## Activity
Nothing in the entries may be altered; copy them in full.

(Dataset entries)
******

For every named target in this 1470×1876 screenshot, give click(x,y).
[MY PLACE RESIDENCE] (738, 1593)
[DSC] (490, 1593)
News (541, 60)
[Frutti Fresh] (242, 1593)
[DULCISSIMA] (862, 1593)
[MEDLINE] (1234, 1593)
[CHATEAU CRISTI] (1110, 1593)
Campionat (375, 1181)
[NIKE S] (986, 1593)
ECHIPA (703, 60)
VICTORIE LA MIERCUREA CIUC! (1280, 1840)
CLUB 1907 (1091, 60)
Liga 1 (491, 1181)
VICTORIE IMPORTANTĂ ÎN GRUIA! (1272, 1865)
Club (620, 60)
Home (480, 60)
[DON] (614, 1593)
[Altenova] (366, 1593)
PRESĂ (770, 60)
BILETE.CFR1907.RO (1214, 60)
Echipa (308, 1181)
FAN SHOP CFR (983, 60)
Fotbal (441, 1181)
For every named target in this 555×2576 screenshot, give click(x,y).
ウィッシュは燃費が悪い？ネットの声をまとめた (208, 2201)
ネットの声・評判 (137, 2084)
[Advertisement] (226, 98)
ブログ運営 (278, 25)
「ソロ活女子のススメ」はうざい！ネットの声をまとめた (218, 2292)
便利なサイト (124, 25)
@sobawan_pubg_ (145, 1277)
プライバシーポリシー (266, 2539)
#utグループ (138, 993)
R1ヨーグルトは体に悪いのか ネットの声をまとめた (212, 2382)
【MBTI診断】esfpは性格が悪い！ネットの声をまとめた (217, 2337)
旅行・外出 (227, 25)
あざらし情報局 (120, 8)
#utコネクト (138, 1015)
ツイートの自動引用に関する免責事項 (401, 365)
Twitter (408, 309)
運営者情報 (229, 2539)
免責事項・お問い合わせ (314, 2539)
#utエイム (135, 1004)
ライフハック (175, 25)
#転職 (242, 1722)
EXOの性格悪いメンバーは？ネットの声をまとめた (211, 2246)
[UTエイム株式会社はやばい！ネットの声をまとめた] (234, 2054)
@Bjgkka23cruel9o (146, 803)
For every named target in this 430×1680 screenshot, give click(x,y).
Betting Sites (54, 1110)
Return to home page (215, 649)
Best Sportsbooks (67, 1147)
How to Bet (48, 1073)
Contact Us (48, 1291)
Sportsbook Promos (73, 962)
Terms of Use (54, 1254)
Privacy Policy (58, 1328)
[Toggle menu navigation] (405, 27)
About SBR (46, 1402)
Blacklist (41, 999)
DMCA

******

## Exercise output
For every named target in this 1470×1876 screenshot, give click(x,y).
[MY PLACE RESIDENCE] (738, 1593)
[DSC] (490, 1593)
News (541, 60)
[Frutti Fresh] (242, 1593)
[DULCISSIMA] (862, 1593)
[MEDLINE] (1234, 1593)
[CHATEAU CRISTI] (1110, 1593)
Campionat (375, 1181)
[NIKE S] (986, 1593)
ECHIPA (703, 60)
VICTORIE LA MIERCUREA CIUC! (1280, 1840)
CLUB 1907 (1091, 60)
Liga 1 (491, 1181)
VICTORIE IMPORTANTĂ ÎN GRUIA! (1272, 1865)
Club (620, 60)
Home (480, 60)
[DON] (614, 1593)
[Altenova] (366, 1593)
PRESĂ (770, 60)
BILETE.CFR1907.RO (1214, 60)
Echipa (308, 1181)
FAN SHOP CFR (983, 60)
Fotbal (441, 1181)
For every named target in this 555×2576 screenshot, give click(x,y).
ウィッシュは燃費が悪い？ネットの声をまとめた (208, 2201)
ネットの声・評判 (137, 2084)
[Advertisement] (226, 98)
ブログ運営 (278, 25)
「ソロ活女子のススメ」はうざい！ネットの声をまとめた (218, 2292)
便利なサイト (124, 25)
@sobawan_pubg_ (145, 1277)
プライバシーポリシー (266, 2539)
#utグループ (138, 993)
R1ヨーグルトは体に悪いのか ネットの声をまとめた (212, 2382)
【MBTI診断】esfpは性格が悪い！ネットの声をまとめた (217, 2337)
旅行・外出 (227, 25)
あざらし情報局 (120, 8)
#utコネクト (138, 1015)
ツイートの自動引用に関する免責事項 (401, 365)
Twitter (408, 309)
運営者情報 (229, 2539)
免責事項・お問い合わせ (314, 2539)
#utエイム (135, 1004)
ライフハック (175, 25)
#転職 (242, 1722)
EXOの性格悪いメンバーは？ネットの声をまとめた (211, 2246)
[UTエイム株式会社はやばい！ネットの声をまとめた] (234, 2054)
@Bjgkka23cruel9o (146, 803)
For every named target in this 430×1680 screenshot, give click(x,y).
Betting Sites (54, 1110)
Return to home page (215, 649)
Best Sportsbooks (67, 1147)
How to Bet (48, 1073)
Contact Us (48, 1291)
Sportsbook Promos (73, 962)
Terms of Use (54, 1254)
Privacy Policy (58, 1328)
[Toggle menu navigation] (405, 27)
About SBR (46, 1402)
Blacklist (41, 999)
DMCA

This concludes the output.